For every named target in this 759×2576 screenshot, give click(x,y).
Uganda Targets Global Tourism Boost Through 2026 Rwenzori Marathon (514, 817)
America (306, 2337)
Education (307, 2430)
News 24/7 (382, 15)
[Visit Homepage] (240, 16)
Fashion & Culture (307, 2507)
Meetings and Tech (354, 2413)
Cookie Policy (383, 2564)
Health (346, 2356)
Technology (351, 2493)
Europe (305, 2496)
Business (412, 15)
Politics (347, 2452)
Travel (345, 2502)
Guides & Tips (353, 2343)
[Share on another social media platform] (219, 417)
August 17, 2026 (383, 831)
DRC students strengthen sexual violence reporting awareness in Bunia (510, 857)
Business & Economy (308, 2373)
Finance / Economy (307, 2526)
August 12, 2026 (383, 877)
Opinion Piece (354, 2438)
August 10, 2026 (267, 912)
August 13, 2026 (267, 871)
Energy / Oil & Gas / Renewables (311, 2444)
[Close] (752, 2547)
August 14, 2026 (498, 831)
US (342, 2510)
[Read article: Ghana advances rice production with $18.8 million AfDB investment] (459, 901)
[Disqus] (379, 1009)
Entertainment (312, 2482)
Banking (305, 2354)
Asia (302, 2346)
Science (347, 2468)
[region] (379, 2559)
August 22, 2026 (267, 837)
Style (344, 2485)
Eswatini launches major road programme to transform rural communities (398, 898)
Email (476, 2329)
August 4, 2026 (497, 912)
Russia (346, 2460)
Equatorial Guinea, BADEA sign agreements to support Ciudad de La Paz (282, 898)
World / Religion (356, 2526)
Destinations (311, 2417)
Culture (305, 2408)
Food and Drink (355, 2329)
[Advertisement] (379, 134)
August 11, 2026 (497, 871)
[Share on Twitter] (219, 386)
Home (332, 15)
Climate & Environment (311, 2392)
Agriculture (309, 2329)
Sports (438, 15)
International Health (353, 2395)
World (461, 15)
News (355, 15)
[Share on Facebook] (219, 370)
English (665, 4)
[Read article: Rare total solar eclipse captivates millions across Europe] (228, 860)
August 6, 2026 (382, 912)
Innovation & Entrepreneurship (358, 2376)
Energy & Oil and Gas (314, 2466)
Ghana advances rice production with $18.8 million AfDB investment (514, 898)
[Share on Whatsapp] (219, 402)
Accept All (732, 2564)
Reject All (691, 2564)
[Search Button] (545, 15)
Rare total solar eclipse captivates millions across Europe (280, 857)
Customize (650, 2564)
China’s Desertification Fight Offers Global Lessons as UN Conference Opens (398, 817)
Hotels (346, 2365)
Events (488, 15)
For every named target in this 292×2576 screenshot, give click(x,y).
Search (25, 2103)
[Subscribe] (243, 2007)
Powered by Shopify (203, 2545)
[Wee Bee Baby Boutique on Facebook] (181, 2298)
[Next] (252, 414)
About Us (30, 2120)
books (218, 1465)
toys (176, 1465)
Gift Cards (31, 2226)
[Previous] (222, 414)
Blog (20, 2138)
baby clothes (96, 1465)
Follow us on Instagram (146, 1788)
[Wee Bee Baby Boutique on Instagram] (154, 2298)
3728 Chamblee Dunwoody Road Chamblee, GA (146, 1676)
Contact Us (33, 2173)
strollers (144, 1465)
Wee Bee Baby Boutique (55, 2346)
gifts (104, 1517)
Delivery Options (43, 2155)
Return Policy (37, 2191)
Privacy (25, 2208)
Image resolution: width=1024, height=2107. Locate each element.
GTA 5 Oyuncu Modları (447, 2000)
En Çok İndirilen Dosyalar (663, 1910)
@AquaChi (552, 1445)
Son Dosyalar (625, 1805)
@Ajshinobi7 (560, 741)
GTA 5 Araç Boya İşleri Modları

..........

**Requirement**
Across all the entries, count the lines that contain the word "AfDB" and give the number by itself.

**Response for this exercise**
2